» Work to be completed: Return, exactly and with nothing added, the line with "Instruction: Click the" together with all lines after it through the end of the data below. No pictures belong in the copy.

» Dataset content:
═══
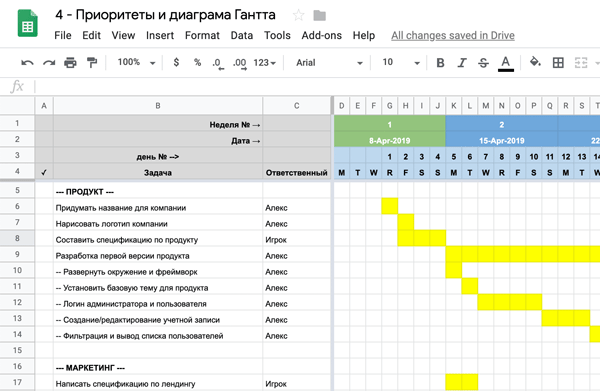Click the Undo arrow icon

point(27,62)
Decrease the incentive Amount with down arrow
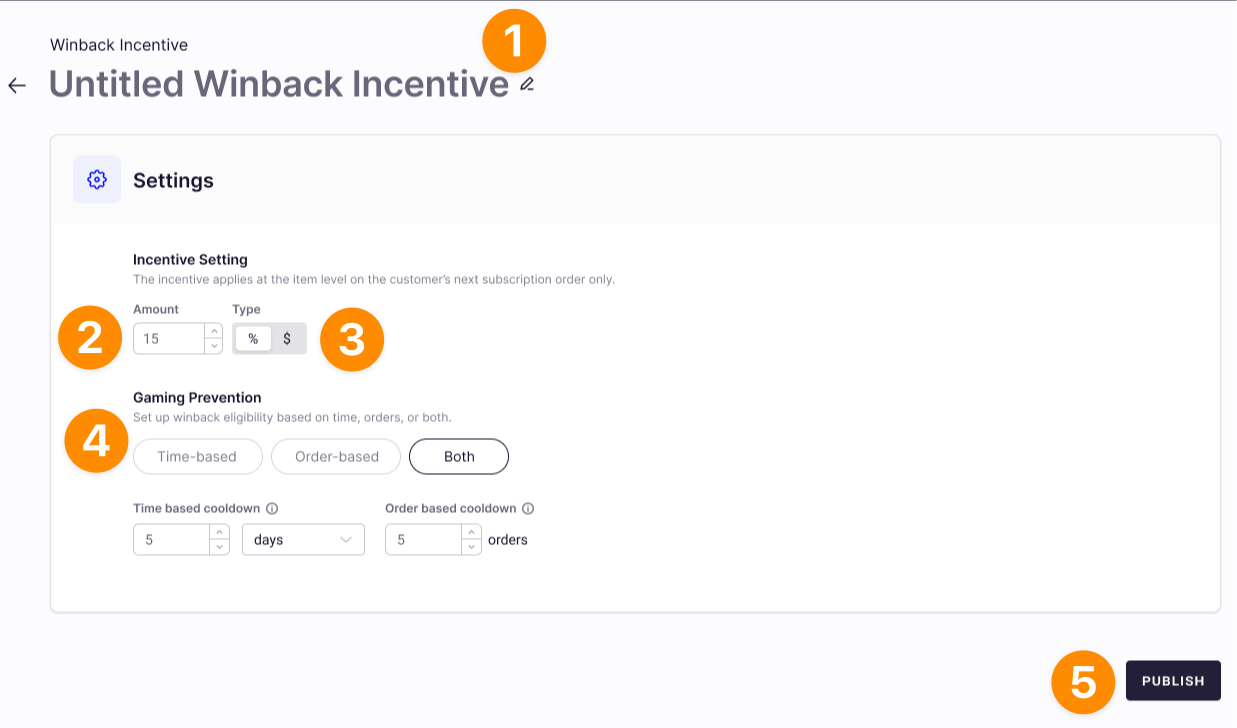This screenshot has height=728, width=1237. tap(213, 346)
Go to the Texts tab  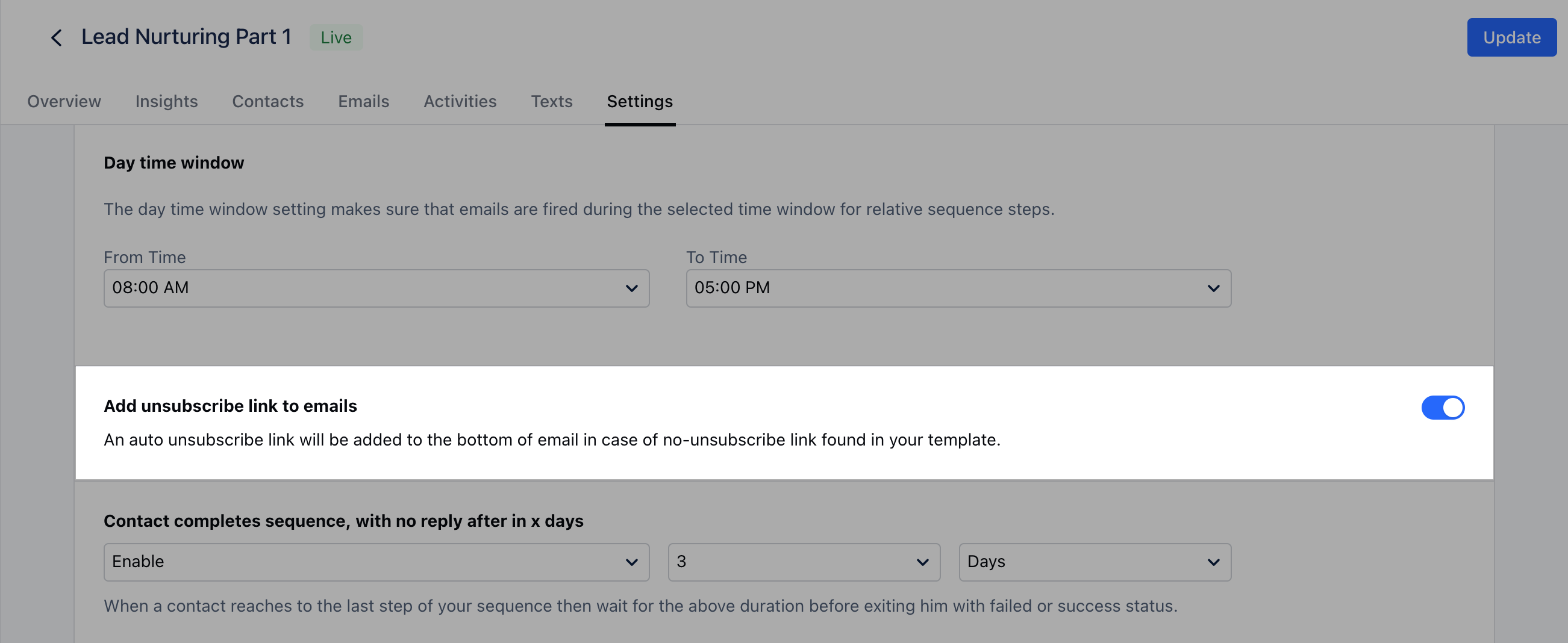coord(551,101)
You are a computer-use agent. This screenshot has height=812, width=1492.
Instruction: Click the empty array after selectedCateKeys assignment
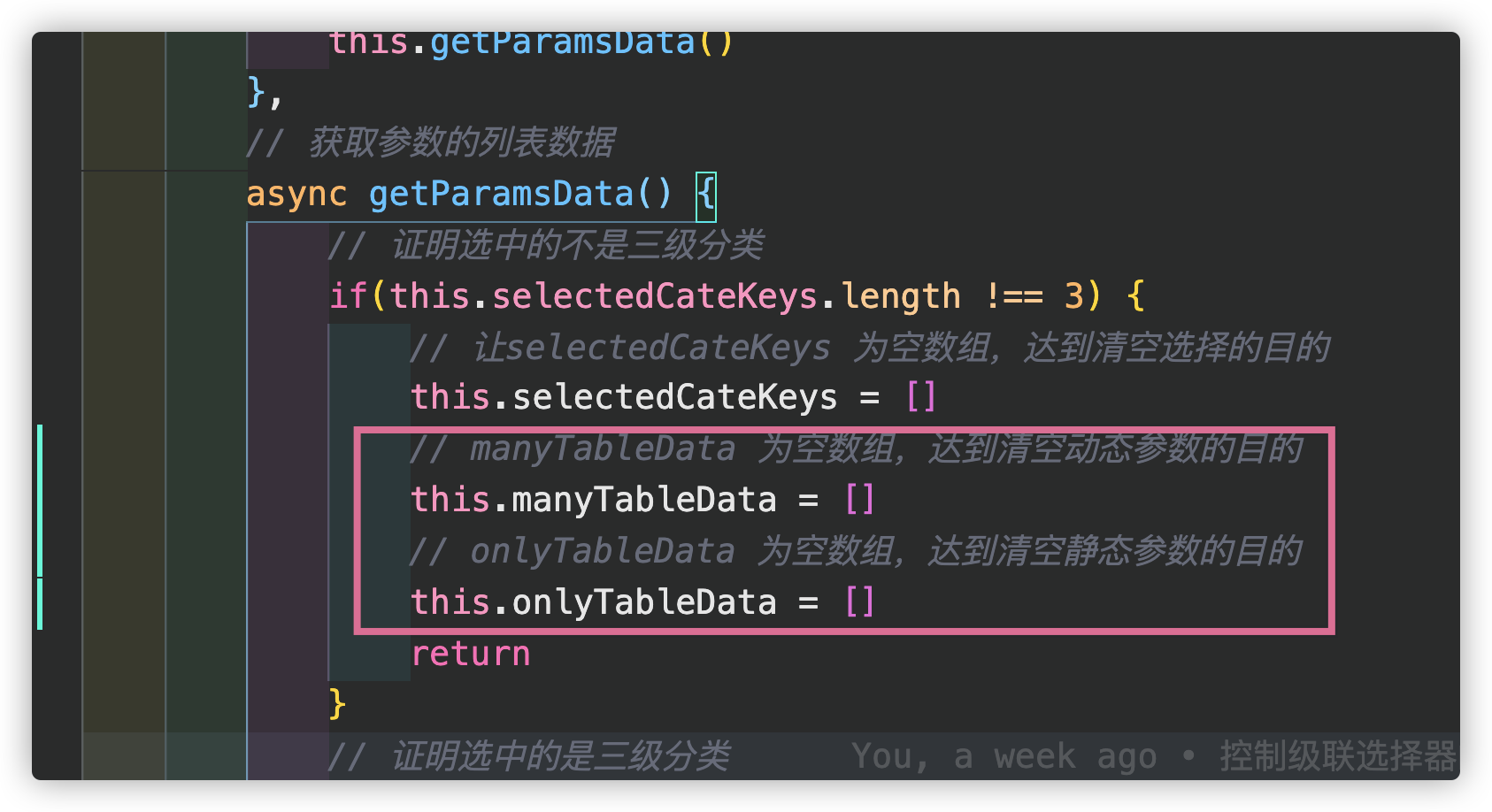[921, 397]
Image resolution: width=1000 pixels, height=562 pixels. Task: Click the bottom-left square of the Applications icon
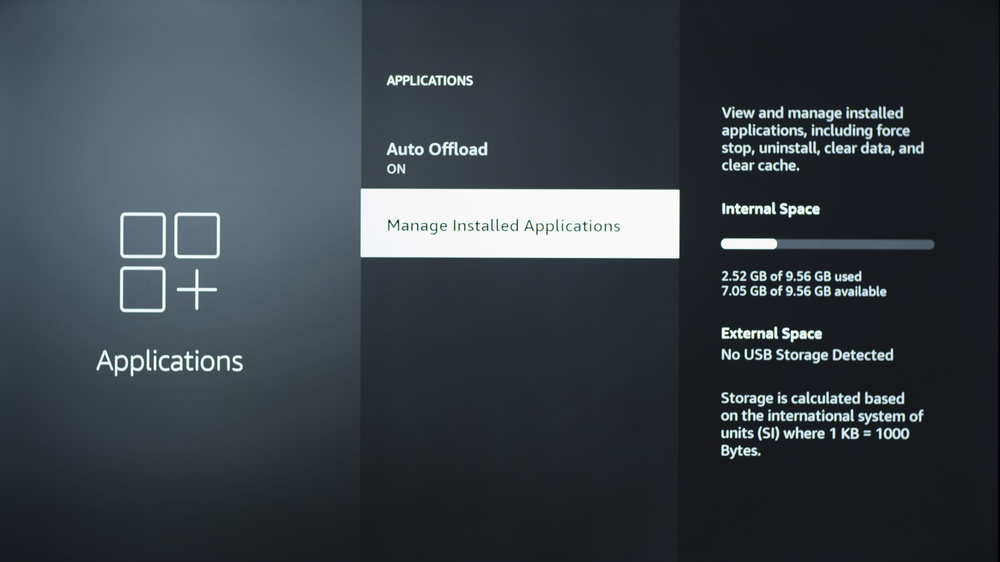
═══
» Worked solution:
Instruction: Click the empty array after selectedCateKeys assignment
[921, 397]
Image resolution: width=1000 pixels, height=562 pixels. Task: Click the bottom-left square of the Applications icon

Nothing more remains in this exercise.